In this century, society has especially interested itself in the material. Partially in response to the excessive rejection of the earth and the body, and of the authoritarianism which maintained this position, we have now fully entered the realm of matter, with head, heart, and soul. Whereas in former times humankind was more dreamy in its consciousness and thus more prone to the Luciferic realm of fantasy, illusion, and superstitious thinking, modern consciousness tends to the concrete, to materialism. The belief only in what can be ascertained by the physical senses (and the instruments which extend those senses) binds us to the earth and to the influence of the being named Ahriman. here you can see how much more sense it all makes when these tendencies, or polarities, are understood as ingrained in the various stages of evolution of human consciousness, rather than as abstract, forever existing, and binary evil. In this way we get these tendencies closer, we understand them from within, we integrate them, and become ready to turn them inside out

Aingra Mainu, or Ahriman, was first spoken of in the Zoroastrianism of ancient Persia. He was the evil god, the lord of lies who tempted men and women to believe that they were solely earthly beings. At a time in history when the clairvoyance which had once been common was becoming rare, the ethical teachings of Zarathustra sought to remind the people of their divine origin and to teach through the revelation he had received of the Lord of the Sun, Ahura Mazda.

#### TASKS:
[A] According to the Ahriman excerpt, in what religious tradition was Ahriman first spoken of?
[B] State whether each statement agrees with the Ahriman excerpt, answering yes or no and quoting the words that decide it: (i) Ahura Mazda is called the Lord of the Sun. (ii) Modern consciousness tends toward fantasy and superstitious thinking. (iii) Ahriman tempted people to believe they were solely earthly beings.
[C] Print the passage of the Ahriman excerpt between "Aingra Mainu, or" and "Sun, Ahura Mazda.", inclusive.
The material that follows has no connection to the Ahriman excerpt.

#### RECORDS SUPPLIED:

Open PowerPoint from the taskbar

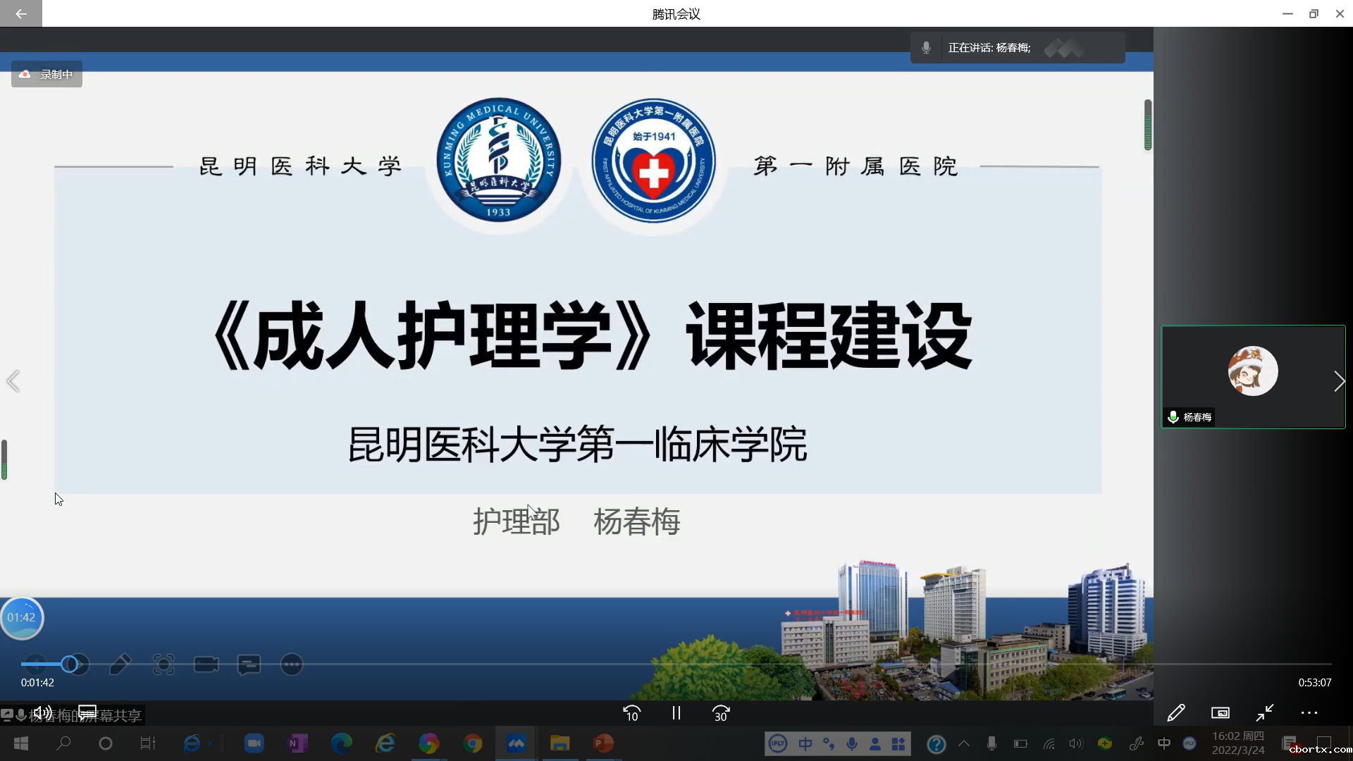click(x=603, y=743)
---
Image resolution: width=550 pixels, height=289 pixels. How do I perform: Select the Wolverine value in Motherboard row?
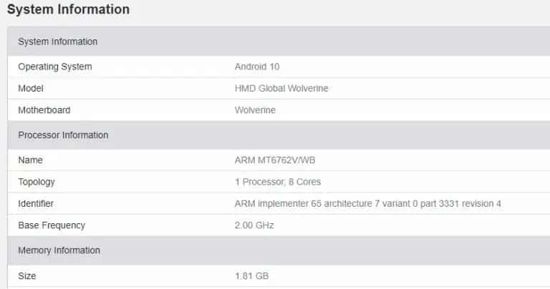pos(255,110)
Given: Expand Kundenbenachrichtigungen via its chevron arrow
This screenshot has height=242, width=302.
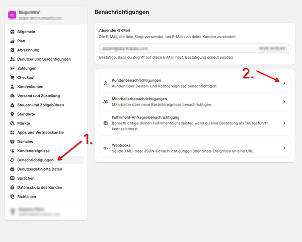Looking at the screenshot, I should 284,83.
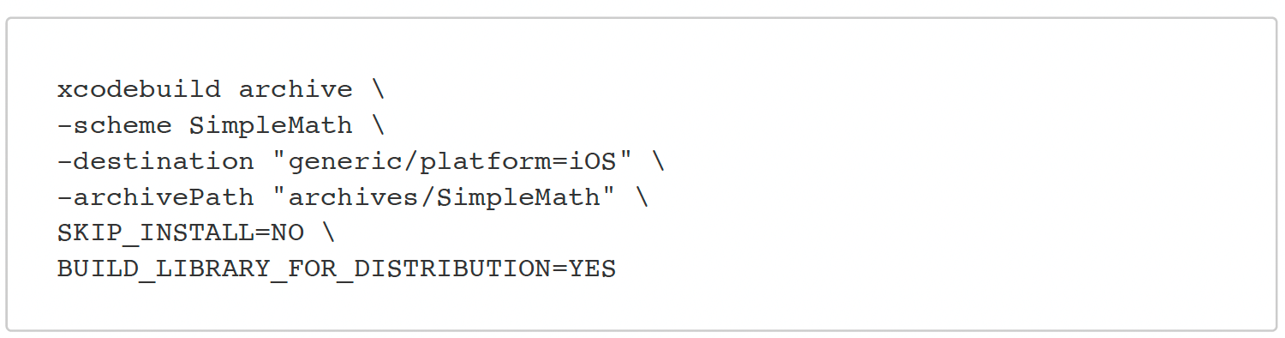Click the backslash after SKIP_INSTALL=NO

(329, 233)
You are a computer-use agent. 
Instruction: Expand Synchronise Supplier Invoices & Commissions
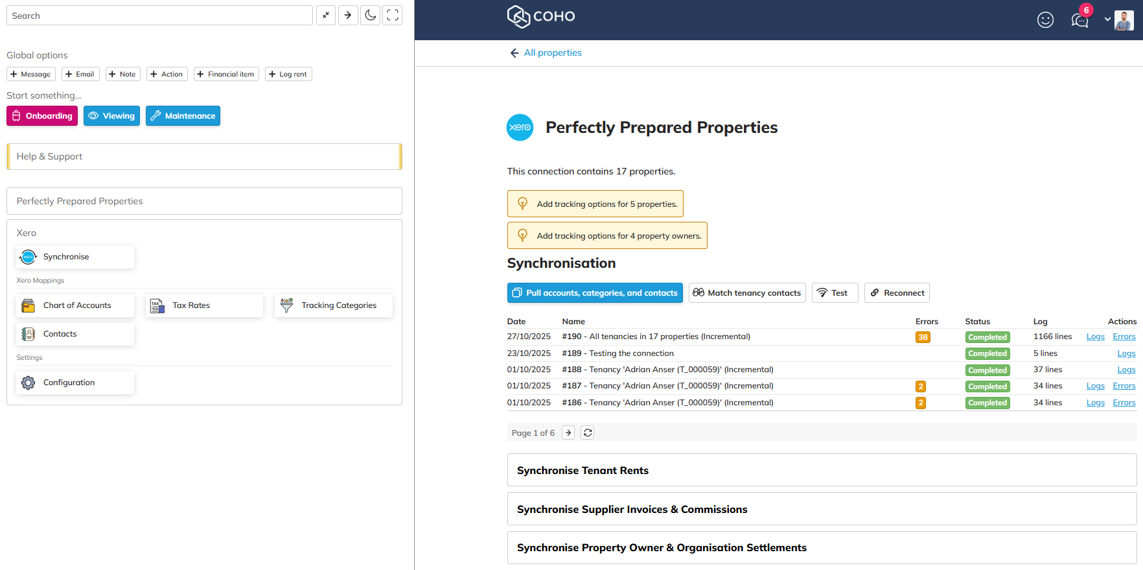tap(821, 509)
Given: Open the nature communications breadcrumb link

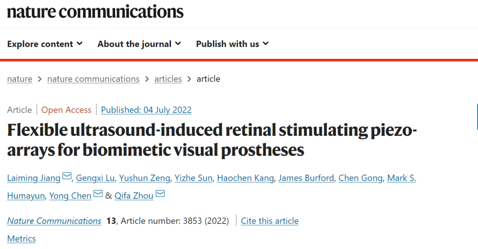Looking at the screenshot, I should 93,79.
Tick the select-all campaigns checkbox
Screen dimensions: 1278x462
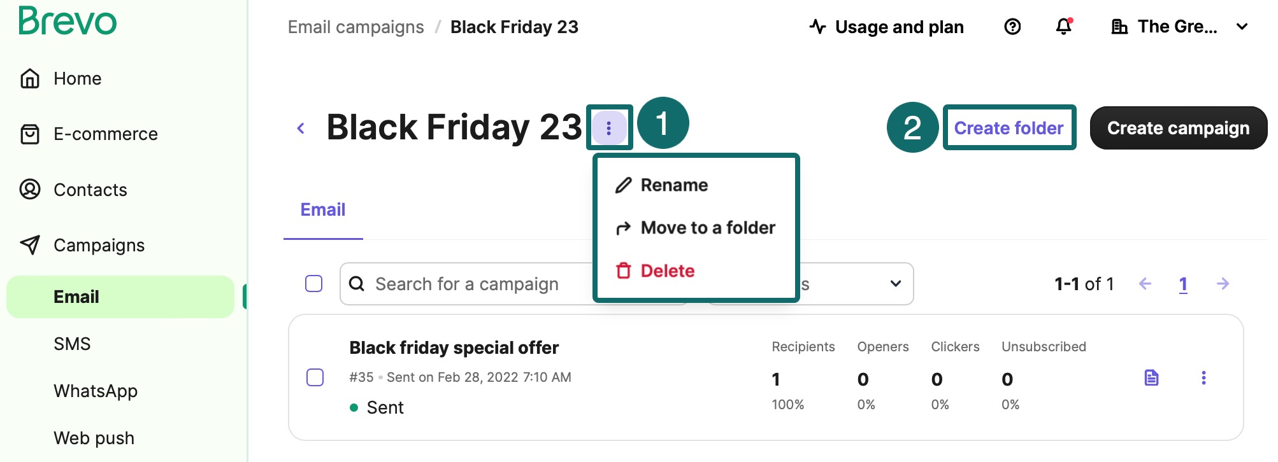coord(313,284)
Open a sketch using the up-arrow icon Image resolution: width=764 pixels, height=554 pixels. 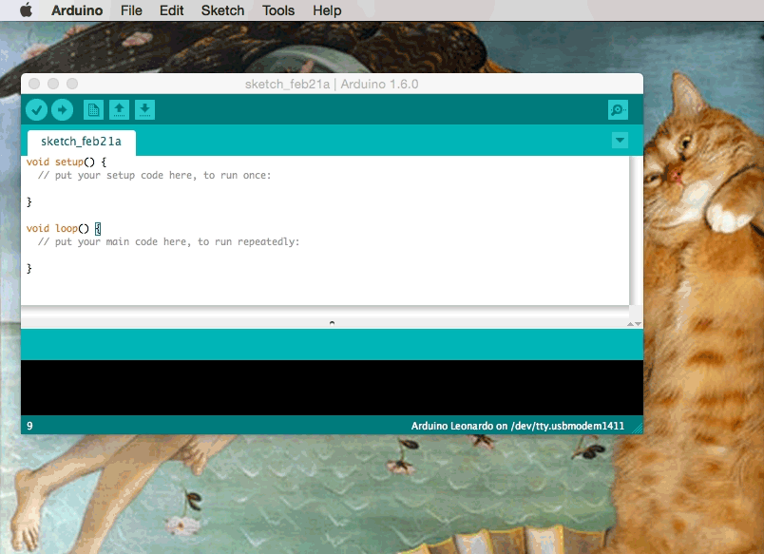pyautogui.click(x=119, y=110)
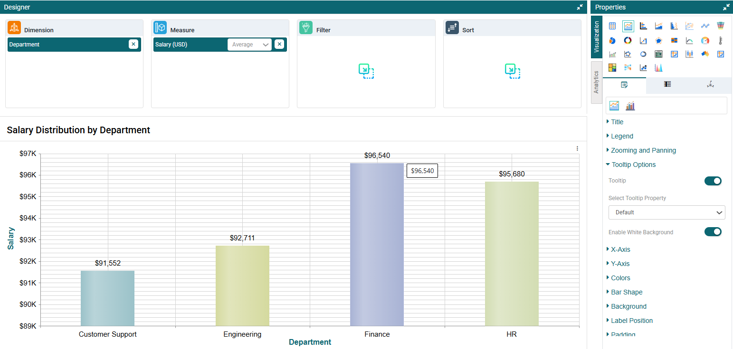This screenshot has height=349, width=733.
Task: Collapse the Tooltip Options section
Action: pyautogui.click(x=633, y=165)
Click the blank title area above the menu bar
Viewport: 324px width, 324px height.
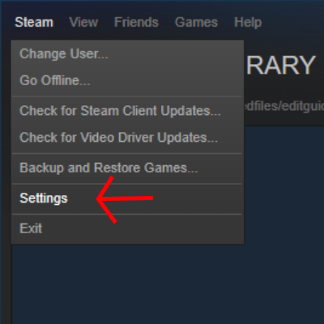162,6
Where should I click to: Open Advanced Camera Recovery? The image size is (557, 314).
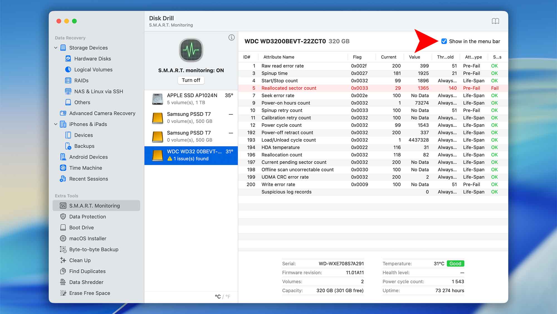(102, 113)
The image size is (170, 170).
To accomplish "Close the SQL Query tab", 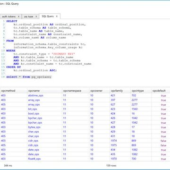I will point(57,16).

#### FINAL ANSWERS:
[A] He was first spoken of in the Zoroastrianism of ancient Persia.

[B]
(i) Yes: "the Lord of the Sun, Ahura Mazda"
(ii) No: "modern consciousness tends to the concrete, to materialism"
(iii) Yes: "the lord of lies who tempted men and women to believe that they were solely earthly beings"

[C]
Aingra Mainu, or Ahriman, was first spoken of in the Zoroastrianism of ancient Persia. He was the evil god, the lord of lies who tempted men and women to believe that they were solely earthly beings. At a time in history when the clairvoyance which had once been common was becoming rare, the ethical teachings of Zarathustra sought to remind the people of their divine origin and to teach through the revelation he had received of the Lord of the Sun, Ahura Mazda.